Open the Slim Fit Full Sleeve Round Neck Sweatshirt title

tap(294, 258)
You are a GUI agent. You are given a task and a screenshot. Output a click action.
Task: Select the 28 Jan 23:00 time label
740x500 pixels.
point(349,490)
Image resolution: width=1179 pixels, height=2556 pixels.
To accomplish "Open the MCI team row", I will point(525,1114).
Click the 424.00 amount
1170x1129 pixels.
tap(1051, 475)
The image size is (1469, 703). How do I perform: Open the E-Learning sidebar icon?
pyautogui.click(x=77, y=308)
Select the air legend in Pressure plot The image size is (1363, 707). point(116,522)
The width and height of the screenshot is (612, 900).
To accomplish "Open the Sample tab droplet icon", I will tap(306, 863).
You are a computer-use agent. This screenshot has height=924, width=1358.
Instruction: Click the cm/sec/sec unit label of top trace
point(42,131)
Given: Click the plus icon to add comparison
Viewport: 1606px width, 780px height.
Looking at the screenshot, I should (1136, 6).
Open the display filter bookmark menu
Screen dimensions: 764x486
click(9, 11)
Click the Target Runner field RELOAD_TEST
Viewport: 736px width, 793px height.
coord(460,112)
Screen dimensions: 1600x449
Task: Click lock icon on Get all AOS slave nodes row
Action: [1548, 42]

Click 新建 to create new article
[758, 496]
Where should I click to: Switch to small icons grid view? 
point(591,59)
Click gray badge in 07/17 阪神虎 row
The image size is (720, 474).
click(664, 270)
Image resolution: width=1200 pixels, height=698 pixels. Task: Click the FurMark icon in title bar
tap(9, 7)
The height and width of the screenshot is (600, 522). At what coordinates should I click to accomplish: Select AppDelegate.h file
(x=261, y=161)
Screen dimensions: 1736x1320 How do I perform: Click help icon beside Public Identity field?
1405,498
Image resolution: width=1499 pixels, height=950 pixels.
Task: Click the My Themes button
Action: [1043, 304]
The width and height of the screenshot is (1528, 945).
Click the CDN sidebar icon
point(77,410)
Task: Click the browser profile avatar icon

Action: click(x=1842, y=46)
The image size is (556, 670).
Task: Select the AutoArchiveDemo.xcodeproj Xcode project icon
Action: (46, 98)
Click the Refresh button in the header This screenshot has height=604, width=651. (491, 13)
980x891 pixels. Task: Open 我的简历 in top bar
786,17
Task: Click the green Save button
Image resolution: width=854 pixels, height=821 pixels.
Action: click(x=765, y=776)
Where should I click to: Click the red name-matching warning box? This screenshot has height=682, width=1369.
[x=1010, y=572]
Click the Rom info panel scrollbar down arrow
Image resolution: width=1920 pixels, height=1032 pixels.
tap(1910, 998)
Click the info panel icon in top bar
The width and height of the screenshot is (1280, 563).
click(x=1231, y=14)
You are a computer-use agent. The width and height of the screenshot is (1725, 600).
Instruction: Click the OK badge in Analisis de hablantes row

**What the exercise asks:** The output must consist solely of the lines from the one containing "Image resolution: width=1920" through the end of the listing, unaltered.

**Output below:**
Image resolution: width=1920 pixels, height=1032 pixels.
tap(1910, 998)
Click the info panel icon in top bar
The width and height of the screenshot is (1280, 563).
click(x=1231, y=14)
You are a computer-use agent. The width and height of the screenshot is (1725, 600).
Instruction: Click the OK badge in Analisis de hablantes row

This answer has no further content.